Ela é jornalista e atriz, combinação que cai como uma luva para esta coluna. Da trajetória como intérprete, Lariza Squeff traz sua formação com nomes como Estrela Strauss, Eduardo Milevicz, Walter Rippel, Grupo Tapa e Wolf Maya. Já do jornalismo, vem com uma bagagem de colaborações para veículos como Vogue, O Estado de S. Paulo, Valor Econômico, Jornal da Tarde e TV Globo. “Como atriz e jornalista, eu gosto de histórias que possam parecer reais e que me façam pensar, refletir, me projetar naquela situação. Amo também filmes com conteúdos fantásticos e surrealistas, mas quando a trama tem um ‘pezinho’ na realidade, a história me atravessa por semanas. Porque no final das contas, o cinema é principalmente sobre conexão humana, sobre o que nos une como seres humanos”, ela me conta. Para representar essas suas afinidades cinematográficas, Lariza foi do cinema brasileiro ao Oscar, passando ainda por um clássico de Stanley Kubrick. Descubram a seguir!

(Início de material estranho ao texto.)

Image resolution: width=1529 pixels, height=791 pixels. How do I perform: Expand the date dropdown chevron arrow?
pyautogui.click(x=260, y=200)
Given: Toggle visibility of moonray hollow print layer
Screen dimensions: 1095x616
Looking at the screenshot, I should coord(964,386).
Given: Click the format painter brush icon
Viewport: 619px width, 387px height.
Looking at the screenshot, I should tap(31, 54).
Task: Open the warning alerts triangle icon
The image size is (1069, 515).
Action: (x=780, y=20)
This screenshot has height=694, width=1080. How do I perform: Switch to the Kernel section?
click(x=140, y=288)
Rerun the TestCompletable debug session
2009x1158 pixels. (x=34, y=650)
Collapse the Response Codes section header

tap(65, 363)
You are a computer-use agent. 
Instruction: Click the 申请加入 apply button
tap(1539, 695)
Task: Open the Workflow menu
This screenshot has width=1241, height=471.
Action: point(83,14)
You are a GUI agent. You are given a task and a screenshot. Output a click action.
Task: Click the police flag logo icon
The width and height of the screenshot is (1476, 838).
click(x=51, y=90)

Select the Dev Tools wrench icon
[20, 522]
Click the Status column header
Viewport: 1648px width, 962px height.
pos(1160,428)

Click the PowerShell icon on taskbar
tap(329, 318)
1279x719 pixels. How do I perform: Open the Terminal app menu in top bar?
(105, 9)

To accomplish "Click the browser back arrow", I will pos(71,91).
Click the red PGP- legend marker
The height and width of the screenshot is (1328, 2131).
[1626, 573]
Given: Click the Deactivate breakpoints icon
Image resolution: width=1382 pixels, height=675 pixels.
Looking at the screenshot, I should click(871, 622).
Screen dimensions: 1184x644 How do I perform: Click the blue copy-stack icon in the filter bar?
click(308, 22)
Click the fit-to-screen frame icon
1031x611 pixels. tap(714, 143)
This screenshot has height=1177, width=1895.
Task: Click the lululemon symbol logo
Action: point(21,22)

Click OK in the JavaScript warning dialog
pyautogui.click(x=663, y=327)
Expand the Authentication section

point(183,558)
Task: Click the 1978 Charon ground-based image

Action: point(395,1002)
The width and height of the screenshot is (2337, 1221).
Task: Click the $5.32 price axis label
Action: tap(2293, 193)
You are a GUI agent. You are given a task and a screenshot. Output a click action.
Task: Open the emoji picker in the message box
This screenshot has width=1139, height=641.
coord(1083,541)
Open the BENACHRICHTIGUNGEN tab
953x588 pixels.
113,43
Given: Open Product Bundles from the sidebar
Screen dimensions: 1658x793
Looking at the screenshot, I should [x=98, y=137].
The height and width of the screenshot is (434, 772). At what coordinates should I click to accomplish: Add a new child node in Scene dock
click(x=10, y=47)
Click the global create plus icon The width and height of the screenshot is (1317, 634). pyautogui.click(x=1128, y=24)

Jodie Foster (O Silêncio dos Inocentes)
Jodie sempre foi, para mim, uma mestra da interpretação. Desde a primeira vez que a vi em A Menina do Fim da Rua, eu, ainda uma menina, fiquei impressionada com sua capacidade de transmitir emoções tão complexas e autênticas. Eu pensava: como ela consegue viver sozinha, sendo tão jovem? Uma interpretação tão real que me angustiava… Jodie Foster como a agente Clarice Starling em O Silêncio dos Inocentes é fascinante. Na cena final, em que Clarice Starling entra na casa de Buffalo Bill e o enfrenta no sótão escuro, a tensão é palpável. Bill usa óculos especiais que lhe permitem vê-la, enquanto ela está imersa na escuridão total. A respiração contida, o olhar de terror, a vulnerabilidade e a força que Jodie Foster consegue imprimir são inesquecíveis. Não á toa, ela ganhou seu segundo Oscar pelo filme. Talvez por sua genialidade e inteligência, não vemos Foster tanto quanto gostaríamos em cena; ela deve selecionar muitos os papéis que lhe oferecem. No que ela está certa, mas o público sente falta.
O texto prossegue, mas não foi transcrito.